A few words must be added on changes of plumage in relation to the season of the year. From reasons formerly assigned there can be little doubt that the elegant plumes, long pendant feathers, crests, &c., of egrets, herons, and many other birds, which are developed and retained only during the summer, serve exclusively for ornamental or nuptial purposes, though common to both sexes. The female is thus rendered more conspicuous during the period of incubation than during the winter; but such birds as herons and egrets would be able to defend themselves. As, however, plumes would probably be inconvenient and certainly of no use during the winter, it is possible that the habit of moulting twice in the year may have been gradually acquired through natural selection for the sake of casting off inconvenient ornaments during the winter. But this view cannot be extended to the many waders, in which the summer and winter plumages differ very little in colour. With defenceless species, in which either both sexes or the males alone become extremely conspicuous during the breeding-season,—or when the males acquire at this season such long wing or tail-feathers as to impede their flight, as with Cosmetornis and Vidua,—it certainly at first appears highly probable that the second moult has been gained for the special purpose of throwing off these ornaments. We must, however, remember that many birds, such as Birds of Paradise, the Argus pheasant and peacock, do not cast their plumes during the winter; and it can hardly be maintained that there is something in the constitution of these birds, at least of the Gallinaceæ, rendering a double moult impossible, for the ptarmigan moults thrice in the year.[228] Hence it must be considered as doubtful whether the many species which moult their ornamental plumes or lose their bright colours during the winter, have acquired this habit on account of the inconvenience or danger which they would otherwise have suffered.
I conclude, therefore, that the habit of moulting twice in the year was in most or all cases first acquired for some distinct purpose, perhaps for gaining a warmer winter covering; and that variations in the plumage occurring during the summer were accumulated through sexual selection, and transmitted to the offspring at the same season of the year. Such variations being inherited either by both sexes or by the males alone, according to the form of inheritance which prevailed. This appears more probable than that these species in all cases originally tended to retain their ornamental plumage during the winter, but were saved from this through natural selection, owing to the inconvenience or danger thus caused.

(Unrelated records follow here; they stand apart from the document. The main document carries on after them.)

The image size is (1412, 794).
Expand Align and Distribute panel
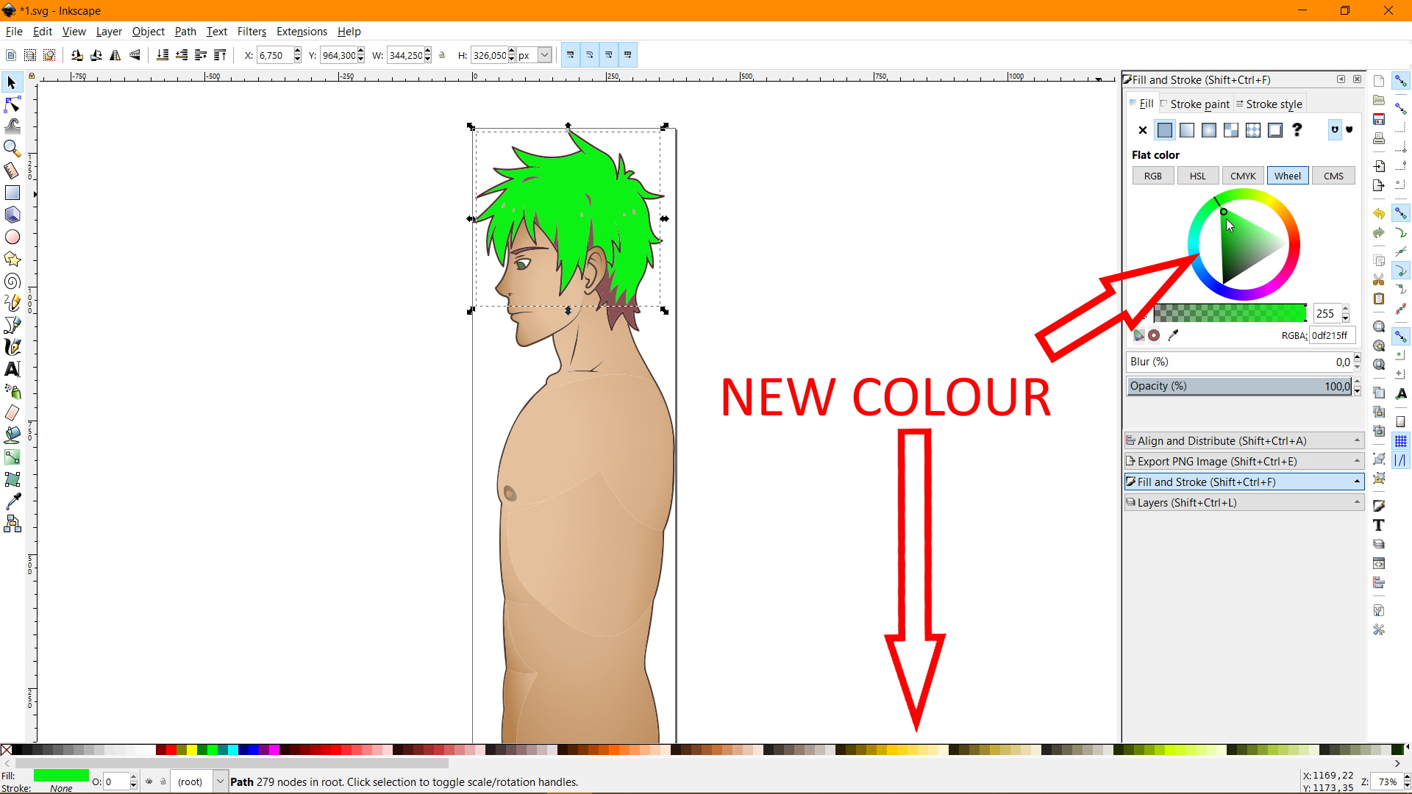click(x=1243, y=441)
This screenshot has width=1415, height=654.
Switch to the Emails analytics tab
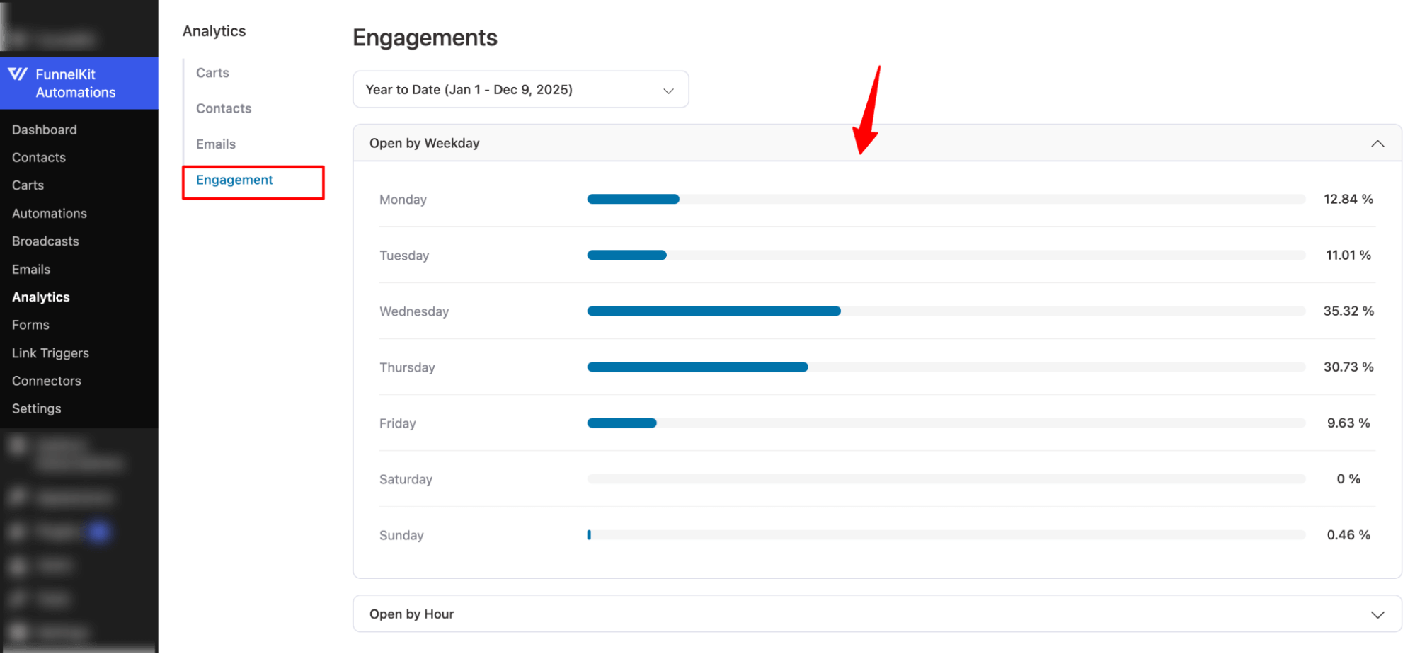tap(215, 144)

I have endeavoured in this chapter to shew that the arguments are not trustworthy in favour of the view that weapons, bright colours, and various ornaments, are now confined to the males owing to the conversion, by means of natural selection, of a tendency to the equal transmission of characters to both sexes into transmission to the male sex alone. It is also doubtful whether the colours of many female birds are due to the preservation, for the sake of protection, of variations which were from the first limited in their transmission to the female sex. But it will be convenient to defer any further discussion on this subject until I treat, in the following chapter, on the differences in plumage between the young and old.